What machines are required to solve the emptiness of regular and context-free langauges?

Question

Consider the language definition:

$L = \{<M>| M$ is a DFA and $M$ accepts some string of the form $ww^{r}$ for some $w\in \Sigma^{*}\}$

The language $L$ is :

A) Regular

B) Context-free but not regular

C) Recursive but not context-free

D) Recursive enumerable but not recursive

Solution provided: Is to create a product machine(intersection) of $M\times P$ where $P$ is the pushdown automata which accepts all the even length palindromes, this product machine will also be a PDA as $REG \cap CFL=CFL$, now it comes down to checking emptiness of $CFL$ is decidable hence recursive, as we need to do this for any $M$ we need to able to simulate a PDA which requires at least an $LBA$

My approach: First, we create a machine $M^{r}$ which accepts the language $L^{r}$ now we do product construction(intersection) of $M \times M^{r} \times E$ where $E$ is DFA which accepts all even length strings over sigma, this product machine will be an FSM as $REG \cap REG \cap REG = REG$ so in my approach it comes down to checking emptiness of Regular language.
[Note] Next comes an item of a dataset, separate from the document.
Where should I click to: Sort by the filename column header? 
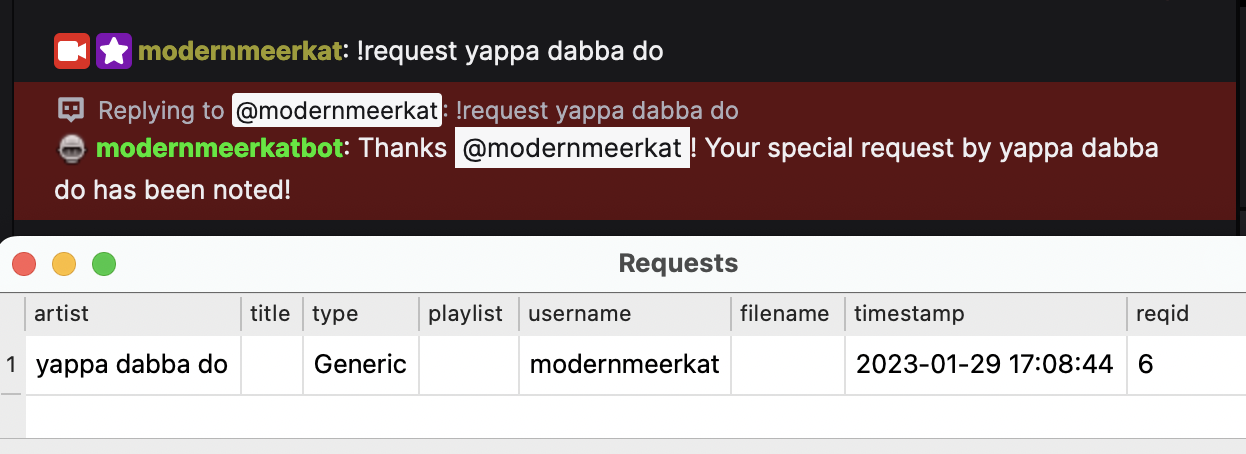pyautogui.click(x=786, y=314)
My doubt: How did they decide to check the emptiness of CFL we require at least an LBA and what type of machine is required in my approach as we need to check the emptiness of regular language?

Answer 1

Note that a string in $K\cap K^r$ is not necessarily a palindrome. Hence your argument can not work as a shortcut.
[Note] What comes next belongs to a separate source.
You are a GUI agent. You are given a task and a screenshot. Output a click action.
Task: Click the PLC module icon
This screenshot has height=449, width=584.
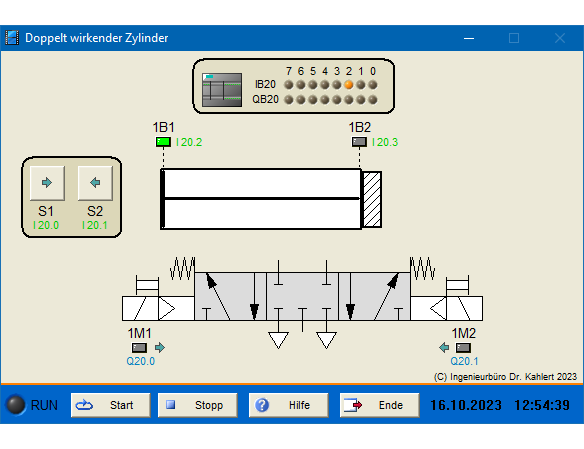point(222,90)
However, the complexity is not because of the $ww^r$ in the definition. Given $M$ one mey construct a finite state automaton $M'$ such that $M'$ accepts $w$ iff $M$ accepts $ww^R$, see How to show that a language {w|ww^R in A} is regular, A being regular? This is a simple construction, involving the simulation of $M$ on $w$ synchronously forward and backward. Checking whether $M'$ accepts any string at all is simple.

The problem is that it is even hard to think of a decent way of encoding a finite state automaton suitable for reading by a PDA while being able to compute paths in the DFA from the input.

Answer 2

It is rather straight-forward to show that the language here is decidable.

The "solution provided"-attempt is not sound: Just because we can reduce the problem at hand to deciding non-emptyness of a PDA doesn't mean that we have to able to able to handle arbitrary PDAs here - after all, we are looking just at very specific instances here.

Whether A) or B) might be the correct answer is not even necessarily well-defined. The language at hand refers to an encoding of DFAs as finite words. If we care about decidability, using any reasonable encoding leads to the same answer anyway, and that's it. But if we are using more limited automata models, it will become important to be much clearer on how we encode stuff.

A DFA will not be able to do much meaningful stuff with encoded DFAs, even for smart encodings. On inputs having far more states than the processing DFA has, we just can't answer any "global" questions about its structure. However, we can easily cheat by including the answer in the encoding.

Making a PDA operate on a DFA is going to become more interesting. My hunch would be that the most obvious encodings of DFAs won't make this work. Cheating is still an option, but by going for a sufficiently redundant encoding of states/transitions we can probably built an encoding of DFAs which is not obviously cheating, and which enables a PDA to decide our language.